Elongation at break: Butyl (IIR) and natural rubber (NR) have good elongation at break strength. Similarly to tensile strength at break, very good materials with regard to elongation are polynorbornene rubber (PNR), chloroprene rubber (CR), styrene-butadiene rubber (SBR) and nitrile rubber (NBR) or HNBR.


Tear strength: Natural rubber (NR) and chloroprene (CR) have good resistance to tearing propagation of an already torn rubber piece.


Compression set: Silicone (VMQ or liquid silicone LSR) and fluorine silicone (FVQM) have excellent compression sets. The same is true for fluoroelastomer FKM (Viton®) or FFKM (Kalrez®), as long as the temperature is not too low. Butyl (IRR) and especially EPDM (with peroxide crosslinking) have low and therefore good compression sets and are often used as materials for seals.

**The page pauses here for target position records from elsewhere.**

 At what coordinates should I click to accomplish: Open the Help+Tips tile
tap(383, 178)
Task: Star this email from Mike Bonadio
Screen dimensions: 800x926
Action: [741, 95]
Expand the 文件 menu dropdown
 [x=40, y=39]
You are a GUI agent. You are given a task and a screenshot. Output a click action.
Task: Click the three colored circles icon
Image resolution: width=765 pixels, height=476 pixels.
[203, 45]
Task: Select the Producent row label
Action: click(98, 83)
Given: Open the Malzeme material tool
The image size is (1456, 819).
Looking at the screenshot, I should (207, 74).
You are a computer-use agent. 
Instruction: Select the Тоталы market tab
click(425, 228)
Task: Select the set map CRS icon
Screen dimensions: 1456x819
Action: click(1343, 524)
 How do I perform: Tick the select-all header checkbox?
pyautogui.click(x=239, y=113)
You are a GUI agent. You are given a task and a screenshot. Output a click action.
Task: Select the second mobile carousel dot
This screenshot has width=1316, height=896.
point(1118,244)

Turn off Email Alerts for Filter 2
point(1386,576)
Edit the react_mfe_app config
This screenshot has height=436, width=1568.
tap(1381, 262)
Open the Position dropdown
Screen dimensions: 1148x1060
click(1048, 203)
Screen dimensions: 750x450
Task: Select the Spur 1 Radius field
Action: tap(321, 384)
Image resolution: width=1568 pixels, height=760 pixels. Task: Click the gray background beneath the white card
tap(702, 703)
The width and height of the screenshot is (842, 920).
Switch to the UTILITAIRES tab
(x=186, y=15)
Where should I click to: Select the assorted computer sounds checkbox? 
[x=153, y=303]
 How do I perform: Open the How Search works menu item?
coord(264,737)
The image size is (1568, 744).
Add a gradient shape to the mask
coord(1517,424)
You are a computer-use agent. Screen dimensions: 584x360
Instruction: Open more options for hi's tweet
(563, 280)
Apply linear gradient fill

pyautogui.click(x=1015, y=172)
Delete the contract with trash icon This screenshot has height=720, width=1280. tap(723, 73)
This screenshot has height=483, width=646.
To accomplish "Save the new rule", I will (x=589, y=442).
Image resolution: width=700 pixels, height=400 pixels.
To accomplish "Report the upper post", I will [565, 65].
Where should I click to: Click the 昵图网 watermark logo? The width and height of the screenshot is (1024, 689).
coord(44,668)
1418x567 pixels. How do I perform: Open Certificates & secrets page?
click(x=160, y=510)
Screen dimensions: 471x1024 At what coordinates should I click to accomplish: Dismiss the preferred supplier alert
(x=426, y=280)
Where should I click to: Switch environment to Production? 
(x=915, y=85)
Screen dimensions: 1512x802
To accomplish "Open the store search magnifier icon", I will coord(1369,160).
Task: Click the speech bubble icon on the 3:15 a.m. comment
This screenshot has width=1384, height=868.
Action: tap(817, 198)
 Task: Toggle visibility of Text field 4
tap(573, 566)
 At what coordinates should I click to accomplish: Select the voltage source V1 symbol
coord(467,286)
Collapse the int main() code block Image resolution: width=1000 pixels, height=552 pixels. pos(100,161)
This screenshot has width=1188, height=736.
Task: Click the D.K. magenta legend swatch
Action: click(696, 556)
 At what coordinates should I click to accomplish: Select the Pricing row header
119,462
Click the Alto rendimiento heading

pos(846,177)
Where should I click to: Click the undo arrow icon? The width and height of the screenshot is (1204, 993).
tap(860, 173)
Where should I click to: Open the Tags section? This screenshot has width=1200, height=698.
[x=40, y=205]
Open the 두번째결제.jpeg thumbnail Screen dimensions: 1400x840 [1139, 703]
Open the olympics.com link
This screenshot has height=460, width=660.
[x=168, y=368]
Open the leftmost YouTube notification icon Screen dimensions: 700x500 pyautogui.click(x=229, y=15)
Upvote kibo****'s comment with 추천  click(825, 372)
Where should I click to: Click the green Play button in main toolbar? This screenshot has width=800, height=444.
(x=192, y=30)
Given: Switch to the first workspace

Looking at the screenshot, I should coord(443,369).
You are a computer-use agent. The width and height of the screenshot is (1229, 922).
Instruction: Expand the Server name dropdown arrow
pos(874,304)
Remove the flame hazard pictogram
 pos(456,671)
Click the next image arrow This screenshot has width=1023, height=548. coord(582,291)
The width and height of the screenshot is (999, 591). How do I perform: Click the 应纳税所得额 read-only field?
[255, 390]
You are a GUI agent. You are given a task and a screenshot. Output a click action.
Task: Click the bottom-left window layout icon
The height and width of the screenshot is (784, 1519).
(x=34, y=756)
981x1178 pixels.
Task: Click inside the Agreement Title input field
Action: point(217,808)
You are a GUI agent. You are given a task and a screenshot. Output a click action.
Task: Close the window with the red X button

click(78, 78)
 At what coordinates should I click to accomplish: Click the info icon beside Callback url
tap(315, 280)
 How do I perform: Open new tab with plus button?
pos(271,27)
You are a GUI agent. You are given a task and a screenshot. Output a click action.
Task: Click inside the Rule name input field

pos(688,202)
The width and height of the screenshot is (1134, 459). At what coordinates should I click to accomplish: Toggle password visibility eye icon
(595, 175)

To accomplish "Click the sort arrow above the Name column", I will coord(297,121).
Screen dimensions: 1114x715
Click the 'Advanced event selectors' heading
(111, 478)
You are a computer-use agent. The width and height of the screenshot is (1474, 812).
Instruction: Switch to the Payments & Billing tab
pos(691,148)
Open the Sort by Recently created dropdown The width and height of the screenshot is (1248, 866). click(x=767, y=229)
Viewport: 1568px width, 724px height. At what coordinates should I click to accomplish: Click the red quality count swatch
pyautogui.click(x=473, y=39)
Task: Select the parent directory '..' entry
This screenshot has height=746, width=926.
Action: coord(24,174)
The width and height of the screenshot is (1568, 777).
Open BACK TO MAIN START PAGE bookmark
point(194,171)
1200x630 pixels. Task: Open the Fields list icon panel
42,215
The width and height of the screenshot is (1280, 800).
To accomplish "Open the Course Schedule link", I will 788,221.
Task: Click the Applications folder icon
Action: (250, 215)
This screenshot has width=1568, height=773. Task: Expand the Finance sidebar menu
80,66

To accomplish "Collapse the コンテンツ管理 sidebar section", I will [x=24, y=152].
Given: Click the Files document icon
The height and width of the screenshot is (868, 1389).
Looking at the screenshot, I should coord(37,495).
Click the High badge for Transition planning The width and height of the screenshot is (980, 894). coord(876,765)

Rebound resilience: The two materials ethylene propylene diene rubber (EPDM) and natural rubber (NR) have a high rebound resilience. FKM (Viton®), butyl (IRR), fluorine silicone (FVQM), as well as PNR (Norsorex®) exhibit low rebound resilience. Thus, these materials are very interesting for applications in which good damping properties are required.

As indicated above, factors such as the usage temperature have a great influence on the mechanical properties of a rubber component or material. Bearing this in mind, natural rubber (NR) has very good values ​​with regard to tear resistance, elongation at break and tear propagation resistance, but can only resist heat to about 70 °C. Silicone (VMQ) or liquid silicone (LSR), however, keep their mechanical properties over a wide temperature range and therefore are widely used. EPDM is also a commonly used all-rounder material.

It is therefore useful to consult with specialists on the (pre) selection of an appropriate material for a specific application. It may be necessary to adapt the compound to your requirements. Before it is put to use in the final application, the finished part should first be tested to assess the suitability of the material.